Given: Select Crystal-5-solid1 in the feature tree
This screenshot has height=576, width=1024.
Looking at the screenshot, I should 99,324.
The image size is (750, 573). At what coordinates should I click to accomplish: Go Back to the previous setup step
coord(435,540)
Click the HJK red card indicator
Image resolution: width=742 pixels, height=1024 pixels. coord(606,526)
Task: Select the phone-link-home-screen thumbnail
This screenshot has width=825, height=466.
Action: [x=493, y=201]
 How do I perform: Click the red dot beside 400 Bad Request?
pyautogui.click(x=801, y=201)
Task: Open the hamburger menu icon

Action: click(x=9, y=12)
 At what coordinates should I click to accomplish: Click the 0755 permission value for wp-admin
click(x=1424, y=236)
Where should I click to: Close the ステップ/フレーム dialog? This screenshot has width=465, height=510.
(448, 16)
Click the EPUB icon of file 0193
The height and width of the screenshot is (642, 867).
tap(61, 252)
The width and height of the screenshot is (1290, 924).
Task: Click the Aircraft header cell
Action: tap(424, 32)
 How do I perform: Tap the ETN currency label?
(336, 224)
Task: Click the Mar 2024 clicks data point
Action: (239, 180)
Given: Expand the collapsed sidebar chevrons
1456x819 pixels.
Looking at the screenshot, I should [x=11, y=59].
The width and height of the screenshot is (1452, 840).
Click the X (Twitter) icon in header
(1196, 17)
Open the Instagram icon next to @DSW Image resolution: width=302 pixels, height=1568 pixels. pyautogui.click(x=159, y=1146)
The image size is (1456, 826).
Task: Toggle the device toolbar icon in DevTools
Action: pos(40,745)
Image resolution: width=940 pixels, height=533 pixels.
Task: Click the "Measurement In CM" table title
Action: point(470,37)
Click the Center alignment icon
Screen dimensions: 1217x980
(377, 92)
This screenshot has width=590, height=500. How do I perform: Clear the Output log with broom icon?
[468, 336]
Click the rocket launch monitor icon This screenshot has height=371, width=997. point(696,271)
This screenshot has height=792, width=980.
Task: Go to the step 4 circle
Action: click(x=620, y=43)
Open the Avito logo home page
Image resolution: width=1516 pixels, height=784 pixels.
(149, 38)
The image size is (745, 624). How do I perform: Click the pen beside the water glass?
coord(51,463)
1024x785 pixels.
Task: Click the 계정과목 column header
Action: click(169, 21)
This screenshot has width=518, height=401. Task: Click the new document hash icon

________________________________________

Write out every line of the material exactly as it appears.

## OUTPUT OF THE TASK
Given: Select Crystal-5-solid1 in the feature tree
This screenshot has height=576, width=1024.
Looking at the screenshot, I should 99,324.
The image size is (750, 573). At what coordinates should I click to accomplish: Go Back to the previous setup step
coord(435,540)
Click the HJK red card indicator
Image resolution: width=742 pixels, height=1024 pixels. coord(606,526)
Task: Select the phone-link-home-screen thumbnail
This screenshot has width=825, height=466.
Action: [x=493, y=201]
 How do I perform: Click the red dot beside 400 Bad Request?
pyautogui.click(x=801, y=201)
Task: Open the hamburger menu icon

Action: click(x=9, y=12)
 At what coordinates should I click to accomplish: Click the 0755 permission value for wp-admin
click(x=1424, y=236)
Where should I click to: Close the ステップ/フレーム dialog? This screenshot has width=465, height=510.
(448, 16)
Click the EPUB icon of file 0193
The height and width of the screenshot is (642, 867).
tap(61, 252)
The width and height of the screenshot is (1290, 924).
Task: Click the Aircraft header cell
Action: tap(424, 32)
 How do I perform: Tap the ETN currency label?
(336, 224)
Task: Click the Mar 2024 clicks data point
Action: (239, 180)
Given: Expand the collapsed sidebar chevrons
1456x819 pixels.
Looking at the screenshot, I should [x=11, y=59].
The width and height of the screenshot is (1452, 840).
Click the X (Twitter) icon in header
(1196, 17)
Open the Instagram icon next to @DSW Image resolution: width=302 pixels, height=1568 pixels. pyautogui.click(x=159, y=1146)
The image size is (1456, 826).
Task: Toggle the device toolbar icon in DevTools
Action: pos(40,745)
Image resolution: width=940 pixels, height=533 pixels.
Task: Click the "Measurement In CM" table title
Action: point(470,37)
Click the Center alignment icon
Screen dimensions: 1217x980
(377, 92)
This screenshot has width=590, height=500. How do I perform: Clear the Output log with broom icon?
[468, 336]
Click the rocket launch monitor icon This screenshot has height=371, width=997. point(696,271)
This screenshot has height=792, width=980.
Task: Go to the step 4 circle
Action: click(x=620, y=43)
Open the Avito logo home page
Image resolution: width=1516 pixels, height=784 pixels.
(149, 38)
The image size is (745, 624). How do I perform: Click the pen beside the water glass?
coord(51,463)
1024x785 pixels.
Task: Click the 계정과목 column header
Action: click(169, 21)
This screenshot has width=518, height=401. Task: Click the new document hash icon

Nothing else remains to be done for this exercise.